Abhishek was firm that the museum should be ‘bang in the middle’ of the city — MAP is on Kasturba Road
First buys: Jogen Chowdhury and Jatin Das
The teenage Abhishek began to look at new Indian art. “In the winter of 1984-5, I think, there was an exhibition in the grounds of The Park hotel. We’d just taken a house in Coonoor and were furnishing it.” (The house would become a gathering place and retreat for his artist friends.) “I met Shuvaprasanna, Jogen Chowdhury and other artists there. We picked up some pieces. They were more affordable back then!” His friends thought he was crazy. When he bought a Chowdhury work for Rs 700, one told him that “for another Rs 500 you could have had a designer Lacoste T-shirt like mine”. He remembers distinctly the first piece of art he bought with money he had earned, a drawing by Jatin Das.
Abhishek gave the 7,000-piece foundation collection for the museum
First gurus: MF Husain and Manjit Bawa
He also started to make important lifelong friendships. One was MF Husain, whom he saw outside his home in the early ’80s and invited in for tea. Another was Manjit Bawa, an early mentor who introduced him to artists. “This collecting happened because of the gurus who came into my life.” He reels off others, assuming everyone has his embedded knowledge of India’s art trailblazers of the 1980s and ’90s – the great collector Jagdish Mittal, Jyotindra Jain (founder of the National Crafts Museum) for popular culture, Dayanita Singh for photography, the art historian B.N. Goswamy “who took me into painting and traditional art”. His respect for these and many others is huge. “I really had the best teachers. I was the willing student, a sponge, a kid in a candy shop.”
MAP houses about 60,000 artworks and the collection is still growing
First exhibition influences: Vishwakarma and Visions
Meanwhile, two seminal exhibitions fed the flame of his growing passion: Vishwakarma, the spectacular Indian textile show of 1983 created by the legendary Martand Singh, known to all as Mapu; and Rakhi Sarkar’s 1986 show, Visions, Kolkata’s first major contemporary art exhibition which showcased 200 works. “They were fantastic, brilliant. They opened my eyes,” remembers Abhishek.
His collecting would have no boundaries, it would range from old to new, tribal to textiles, craft to film posters. At MAP, all art will be given equal status. “We are trying to show what is art in all these mediums, whatever their monetary value.”
The museum’s design concept is to wrap art the way a water tank wraps and protects water
‘The art somehow smells me out, turns up on my doorstep’
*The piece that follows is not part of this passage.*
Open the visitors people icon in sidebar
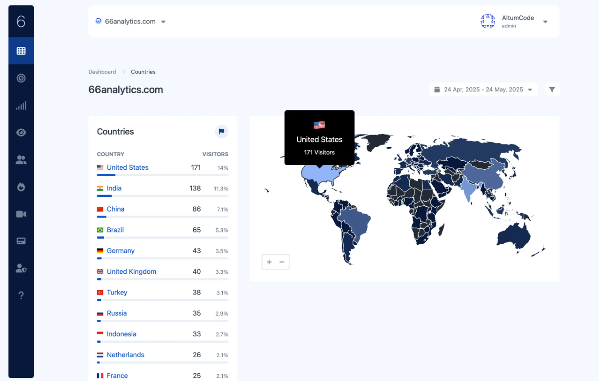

Abhishek left Kolkata for Bengaluru in 1990. Why? “The weather!” And business. “When my father and his brothers decided to divide the family assets, my father and I moved down south because our assets were here, in Chennai, Coimbatore, Kochi.” He continued to buy art with the same fervour he gave to growing the business. How did he find the time? His gurus encouraged him and, increasingly, he says with a wry smile, “the art somehow smells me out, turns up on my doorstep.”
In 2006, he opened Tasveer in the basement of his office building. A commercial art gallery dedicated to showing photography, old and new, its only criteria were creative excellence and originality. It produced quality catalogues, built a digital archive and soon had a network of galleries across India. It was a glimpse of things to come.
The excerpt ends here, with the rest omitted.